La Cour de cassation apprécie strictement le caractère diffamatoire des propos.

Ainsi, elle a pu estimer que « le fait (pour un avocat) de qualifier des critiques comme purement morosives signifie seulement qu'elles sont tardives et qu'elles sont mises en avant à des fins dilatoires et n'ont pour but que d'obtenir un délai, ce dont il résulte qu'elles ne revêtent aucun caractère diffamatoire » (Cass. civ. 1, 11février 2010, n° 08-21.742, FS-D N° Lexbase : A7735ERW).

À l'inverse, elle a confirmé la décision d'une cour d'appel qui avait déclaré diffamatoire les écrits d'une partie « qui insinuaient que la société S. avait déclaré des créances outrageusement majorées, se rendant ainsi coupable de faux et usage ainsi que de tentative d'escroquerie au jugement » (Cass. civ. 1, 14 juin 2007, n° 06-13.320, F-D N° Lexbase : A7912DWX).

Si l'on revient à notre affaire, on constate que le rédacteur des conclusions avait seulement émis une appréciation fortement négative sur les écritures de l’adversaire sous la forme d’une comparaison avec une escroquerie.
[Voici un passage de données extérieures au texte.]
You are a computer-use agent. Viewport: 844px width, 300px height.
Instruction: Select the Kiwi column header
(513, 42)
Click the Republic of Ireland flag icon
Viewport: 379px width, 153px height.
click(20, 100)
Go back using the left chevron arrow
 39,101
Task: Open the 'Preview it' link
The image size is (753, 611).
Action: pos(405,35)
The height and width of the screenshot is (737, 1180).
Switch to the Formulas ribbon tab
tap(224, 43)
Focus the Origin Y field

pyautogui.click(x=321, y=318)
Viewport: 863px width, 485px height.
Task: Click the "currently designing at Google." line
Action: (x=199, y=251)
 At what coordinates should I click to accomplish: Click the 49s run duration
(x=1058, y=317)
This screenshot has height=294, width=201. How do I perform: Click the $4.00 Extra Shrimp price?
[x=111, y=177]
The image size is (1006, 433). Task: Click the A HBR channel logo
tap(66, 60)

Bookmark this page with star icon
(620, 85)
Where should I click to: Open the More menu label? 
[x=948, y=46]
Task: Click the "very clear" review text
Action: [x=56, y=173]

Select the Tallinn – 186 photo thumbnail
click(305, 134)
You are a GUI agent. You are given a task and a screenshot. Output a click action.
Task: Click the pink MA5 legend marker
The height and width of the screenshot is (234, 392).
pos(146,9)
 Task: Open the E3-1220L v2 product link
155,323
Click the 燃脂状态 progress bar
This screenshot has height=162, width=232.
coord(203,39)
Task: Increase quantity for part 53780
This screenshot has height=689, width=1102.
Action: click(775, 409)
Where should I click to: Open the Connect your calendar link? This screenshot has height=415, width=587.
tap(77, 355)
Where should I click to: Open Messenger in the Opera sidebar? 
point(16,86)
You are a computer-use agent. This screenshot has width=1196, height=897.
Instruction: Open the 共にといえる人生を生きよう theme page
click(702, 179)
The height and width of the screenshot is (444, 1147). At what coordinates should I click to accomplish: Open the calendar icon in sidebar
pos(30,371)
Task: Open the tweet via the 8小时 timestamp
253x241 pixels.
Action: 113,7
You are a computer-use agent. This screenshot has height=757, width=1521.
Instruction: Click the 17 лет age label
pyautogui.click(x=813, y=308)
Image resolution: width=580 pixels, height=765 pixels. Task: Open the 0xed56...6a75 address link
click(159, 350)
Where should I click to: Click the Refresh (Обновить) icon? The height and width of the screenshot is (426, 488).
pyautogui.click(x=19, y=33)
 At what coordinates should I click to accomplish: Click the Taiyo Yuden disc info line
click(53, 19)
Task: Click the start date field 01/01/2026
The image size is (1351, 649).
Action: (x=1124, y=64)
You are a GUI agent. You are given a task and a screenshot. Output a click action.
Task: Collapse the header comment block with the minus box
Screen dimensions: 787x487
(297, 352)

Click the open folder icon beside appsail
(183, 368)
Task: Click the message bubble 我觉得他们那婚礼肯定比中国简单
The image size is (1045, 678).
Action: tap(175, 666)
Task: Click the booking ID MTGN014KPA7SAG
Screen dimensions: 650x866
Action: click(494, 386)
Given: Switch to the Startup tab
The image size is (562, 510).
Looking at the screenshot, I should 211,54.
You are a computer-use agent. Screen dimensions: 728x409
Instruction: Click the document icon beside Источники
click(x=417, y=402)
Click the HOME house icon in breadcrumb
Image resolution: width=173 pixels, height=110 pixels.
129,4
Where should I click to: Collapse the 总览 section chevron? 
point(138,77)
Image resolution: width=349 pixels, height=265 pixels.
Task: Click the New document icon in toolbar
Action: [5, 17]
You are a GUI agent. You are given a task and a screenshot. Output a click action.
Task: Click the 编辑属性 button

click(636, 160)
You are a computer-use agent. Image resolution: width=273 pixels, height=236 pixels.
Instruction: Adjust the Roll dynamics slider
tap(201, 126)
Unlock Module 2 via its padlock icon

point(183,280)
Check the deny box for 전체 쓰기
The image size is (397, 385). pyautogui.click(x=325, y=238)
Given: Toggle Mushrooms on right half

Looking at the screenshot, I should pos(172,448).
Formulation certainement excessive, mais qui n’imputait en réalité aucune escroquerie à l’adversaire.

D'autant qu'on concevait mal comment une escroquerie aurait pu résulter d’écritures échangées en appel.

Cette critique ne pouvait faire l'objet d'une preuve ou donner lieu à un débat contradictoire.

Les conditions de la diffamation au sens de l'article 29 de la loi sur la liberté de la presse n'étaient donc pas remplies.

Conclusion

Les dispositions relatives à l'immunité judiciaire sont voisines de celles qui concernent les parlementaires.

Le Bâtonnier Raymond Martin y voyait un symbole, la preuve d'un lien évident entre l'avocat et la démocratie (R. Martin, Déontologie de l'avocat, LexisNexis Litec, 9ème édition, page 20). Il est vrai qu'il n'y a pas de système judiciaire équitable sans avocat indépendant (CEDH, 22 mars 2017, n°8932/05, Sialkowska c/ Pologne), c'est-à-dire de plaideur libre de « se comporter de manière virulente, excessive et même de mauvaise foi » (Ch. Bigot, Pratique du droit de la presse, 2020, n° 333.24).

Aucune société démocratique ne peut tolérer de limitation de ce droit en dehors de cas tout à fait exceptionnels (CEDH, 15 décembre 2005, Req. 73797/01, Kyprianou c/ Chypre N° Lexbase : A9564DLS).

La Cour de cassation vient nous rappeler que de telles limitations doivent être appréciées strictement.

A retenir. Les écrits que l'avocat produit devant les tribunaux sont en principe protégés par le principe de l'immunité judiciaire établi par l'article 41 de la loi du 29 juillet 1881 sur la liberté de la presse. Ils ne peuvent donner lieu à aucune action pénale ou civile.

Ces écrits peuvent toutefois être supprimés, et leur rédacteur condamné à des dommages-intérêts, si le tribunal estime qu'ils sont diffamatoires, injurieux ou outrageants.

Toutefois, ne peut être considérée comme diffamante, et donc donner lieu à suppression et dommages-intérêts, une appréciation fortement négative des écritures de l’adversaire exprimée sous la forme d’une comparaison avec une escroquerie, en l'absence d'allégation d'un fait précis.


[1]Ce texte reprend les dispositions de l'article 23 de la loi du 17 mai 1819 sur la répression des crimes et délits commis par la voie de la presse ou par tout autre moyen de publication.

[2] Cass. civ. 1, 25 février 2016, n° 15-12.150, F-P+B N° Lexbase : A4401QDD.

[3] CA Paris, 27 janvier 1988, D., 1988, page 180 note Mayer.

[4] Cass. crim., 13 mai 1933, Bull. crim. n° 111 ; Cass. crim., 23 décembre 1986, Bull. crim. n° 391.

[5] Cass. crim., 10 août 1883, Bull. crim. n° 207 ; Cass. crim., 1er décembre 1987, n° 86-92314 N° Lexbase : A6986CEH.